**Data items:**
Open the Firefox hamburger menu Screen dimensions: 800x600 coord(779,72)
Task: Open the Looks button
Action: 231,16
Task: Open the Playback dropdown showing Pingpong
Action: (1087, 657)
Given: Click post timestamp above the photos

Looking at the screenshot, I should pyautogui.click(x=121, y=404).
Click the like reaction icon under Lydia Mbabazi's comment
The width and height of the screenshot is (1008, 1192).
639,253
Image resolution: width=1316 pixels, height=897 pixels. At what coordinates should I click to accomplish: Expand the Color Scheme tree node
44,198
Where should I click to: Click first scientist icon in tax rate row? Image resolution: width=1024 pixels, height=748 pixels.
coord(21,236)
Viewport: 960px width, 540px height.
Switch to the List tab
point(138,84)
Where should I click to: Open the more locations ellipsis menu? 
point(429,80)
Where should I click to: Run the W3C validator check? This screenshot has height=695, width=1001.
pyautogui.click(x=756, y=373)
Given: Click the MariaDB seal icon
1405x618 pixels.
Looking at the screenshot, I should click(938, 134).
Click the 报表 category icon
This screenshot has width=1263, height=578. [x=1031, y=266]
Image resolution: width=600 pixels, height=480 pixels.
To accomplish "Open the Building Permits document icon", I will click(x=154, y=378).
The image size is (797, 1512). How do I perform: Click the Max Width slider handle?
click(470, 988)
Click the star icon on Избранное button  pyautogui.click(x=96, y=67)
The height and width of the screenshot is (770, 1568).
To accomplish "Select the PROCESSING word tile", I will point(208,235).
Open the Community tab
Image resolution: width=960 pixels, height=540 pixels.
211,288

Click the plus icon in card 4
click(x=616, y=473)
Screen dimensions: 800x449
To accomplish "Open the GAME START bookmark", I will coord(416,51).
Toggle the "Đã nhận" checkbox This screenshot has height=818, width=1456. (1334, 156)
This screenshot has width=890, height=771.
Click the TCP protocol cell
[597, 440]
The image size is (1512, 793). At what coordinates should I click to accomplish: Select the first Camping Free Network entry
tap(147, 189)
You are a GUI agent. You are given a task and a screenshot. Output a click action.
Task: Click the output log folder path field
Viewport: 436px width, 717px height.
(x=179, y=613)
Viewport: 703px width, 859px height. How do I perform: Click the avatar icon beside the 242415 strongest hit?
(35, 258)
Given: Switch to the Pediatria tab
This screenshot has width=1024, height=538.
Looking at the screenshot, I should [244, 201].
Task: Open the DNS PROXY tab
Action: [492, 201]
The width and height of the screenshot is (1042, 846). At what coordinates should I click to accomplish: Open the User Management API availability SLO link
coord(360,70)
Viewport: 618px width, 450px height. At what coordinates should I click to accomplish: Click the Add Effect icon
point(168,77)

**Job:** Reproduce every line of the entries above verbatim.

**Answer to the task:**
Open the Firefox hamburger menu Screen dimensions: 800x600 coord(779,72)
Task: Open the Looks button
Action: 231,16
Task: Open the Playback dropdown showing Pingpong
Action: (1087, 657)
Given: Click post timestamp above the photos

Looking at the screenshot, I should pyautogui.click(x=121, y=404).
Click the like reaction icon under Lydia Mbabazi's comment
The width and height of the screenshot is (1008, 1192).
639,253
Image resolution: width=1316 pixels, height=897 pixels. At what coordinates should I click to accomplish: Expand the Color Scheme tree node
44,198
Where should I click to: Click first scientist icon in tax rate row? Image resolution: width=1024 pixels, height=748 pixels.
coord(21,236)
Viewport: 960px width, 540px height.
Switch to the List tab
point(138,84)
Where should I click to: Open the more locations ellipsis menu? 
point(429,80)
Where should I click to: Run the W3C validator check? This screenshot has height=695, width=1001.
pyautogui.click(x=756, y=373)
Given: Click the MariaDB seal icon
1405x618 pixels.
Looking at the screenshot, I should click(938, 134).
Click the 报表 category icon
This screenshot has width=1263, height=578. [x=1031, y=266]
Image resolution: width=600 pixels, height=480 pixels.
To accomplish "Open the Building Permits document icon", I will click(x=154, y=378).
The image size is (797, 1512). How do I perform: Click the Max Width slider handle?
click(470, 988)
Click the star icon on Избранное button  pyautogui.click(x=96, y=67)
The height and width of the screenshot is (770, 1568).
To accomplish "Select the PROCESSING word tile", I will point(208,235).
Open the Community tab
Image resolution: width=960 pixels, height=540 pixels.
211,288

Click the plus icon in card 4
click(x=616, y=473)
Screen dimensions: 800x449
To accomplish "Open the GAME START bookmark", I will coord(416,51).
Toggle the "Đã nhận" checkbox This screenshot has height=818, width=1456. (1334, 156)
This screenshot has width=890, height=771.
Click the TCP protocol cell
[597, 440]
The image size is (1512, 793). At what coordinates should I click to accomplish: Select the first Camping Free Network entry
tap(147, 189)
You are a GUI agent. You are given a task and a screenshot. Output a click action.
Task: Click the output log folder path field
Viewport: 436px width, 717px height.
(x=179, y=613)
Viewport: 703px width, 859px height. How do I perform: Click the avatar icon beside the 242415 strongest hit?
(35, 258)
Given: Switch to the Pediatria tab
This screenshot has width=1024, height=538.
Looking at the screenshot, I should [244, 201].
Task: Open the DNS PROXY tab
Action: [492, 201]
The width and height of the screenshot is (1042, 846). At what coordinates should I click to accomplish: Open the User Management API availability SLO link
coord(360,70)
Viewport: 618px width, 450px height. At what coordinates should I click to accomplish: Click the Add Effect icon
point(168,77)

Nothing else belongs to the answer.